I have a dataframe which I subset into three. In the origional dataframe I can split the data further on a variable, but once I subset it I can no longer do this, with the error $ operator is invalid for atomic vectors. I am unclear why this is the case, does anyone have any ideas?

I cannot really provide a minimal reproducible example but below is the code used.

#Origional dataset = CT_variable_Biom

##First splitting into three categories
CT_variable_Biom <- CT_variable_Biom %>%
  mutate(
    level_of_risk = case_when(
      high_risk == 1 ~ "high",
      medium_risk == 1 ~ "medium",
      low_risk == 1 ~ "low",
      TRUE ~ NA_character_  
    )
  )

medium_risk <- subset(CT_variable_Biom, CT_variable_Biom$level_of_risk=="medium")
high_risk <- subset(CT_variable_Biom, CT_variable_Biom$level_of_risk=="high")
low_risk <- subset(CT_variable_Biom, CT_variable_Biom$level_of_risk=="low")

#Split based on level

#This one works as normal
False_Negatives_overall <- subset(CT_variable_Biom , CT_variable_Biom$Biomarker<0.25)
#This one returns $ operator is invalid for atomic vectors
False_Negatives <- subset(medium_risk, medium_risk$Biomarker<0.25)

I assume that something in my subseting into the three categories is causing this, but I am not sure what

Many thansk.


Solution

  • The problem is that your dataframe has a column named medium_risk.

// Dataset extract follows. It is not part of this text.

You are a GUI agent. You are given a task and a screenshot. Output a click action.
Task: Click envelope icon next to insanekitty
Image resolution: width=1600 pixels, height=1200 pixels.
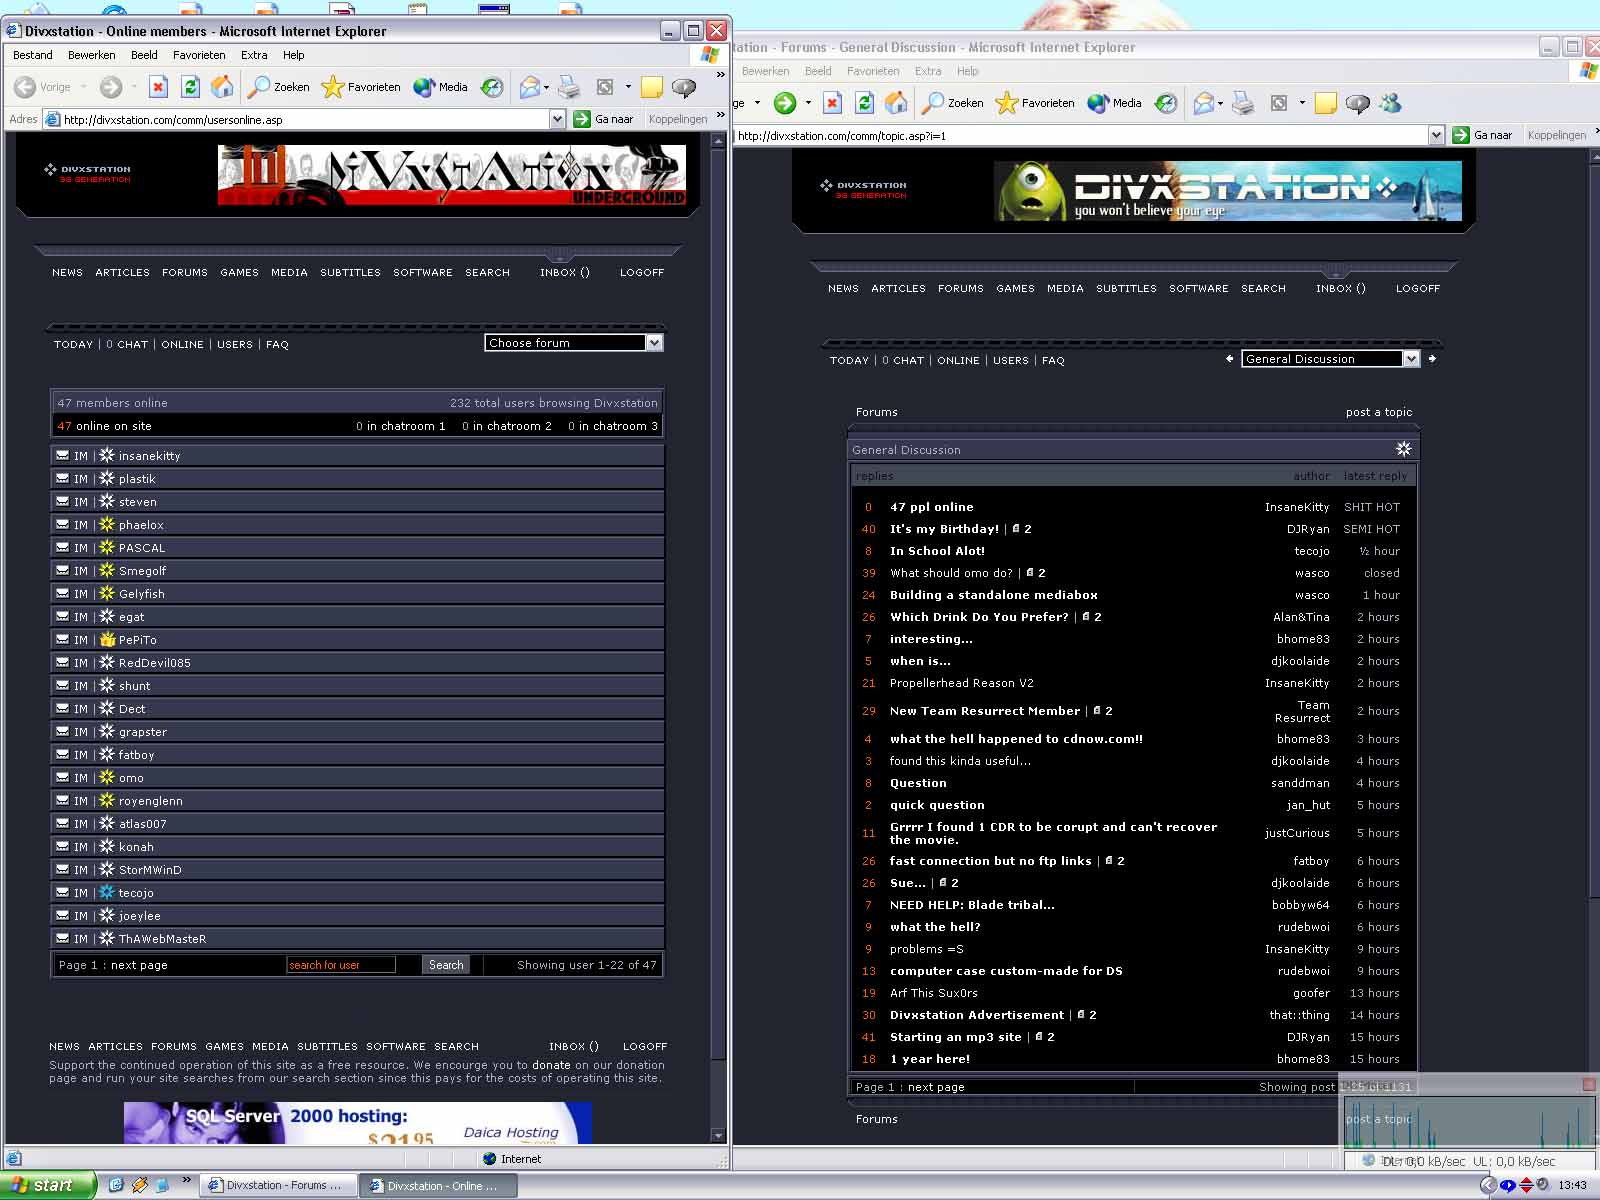pos(63,456)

When you evaluate

    False_Negatives <- subset(medium_risk, medium_risk$Biomarker<0.25)
    

    the subset() function needs to evaluate medium_risk$Biomarker. It searches the columns of the dataframe before looking for the global variable medium_risk, and it finds the column. In this case the simplest fix is the one suggested by @clp, i.e. just use

    False_Negatives <- subset(medium_risk, Biomarker<0.25)
    

    In this expression subset() will be looking for Biomarker, and it finds that column.

    This is an example of why the ?subset documentation says "This is a convenience function intended for use interactively. For programming it is better to use the standard subsetting functions like [, and in particular the non-standard evaluation of argument subset can have unanticipated consequences."

    The standard way to do this would be

    False_Negatives <- medium_risk[medium_risk$Biomarker<0.25, ]
    

    and that is unambiguous, because only standard evaluation is used.

    Personally I prefer using subset(), but I try to avoid using any variables that aren't columns of the dataframe. It's not always possible to do that; when things are complicated or when I don't have control of the column names, it's better to follow the advice from the documentation.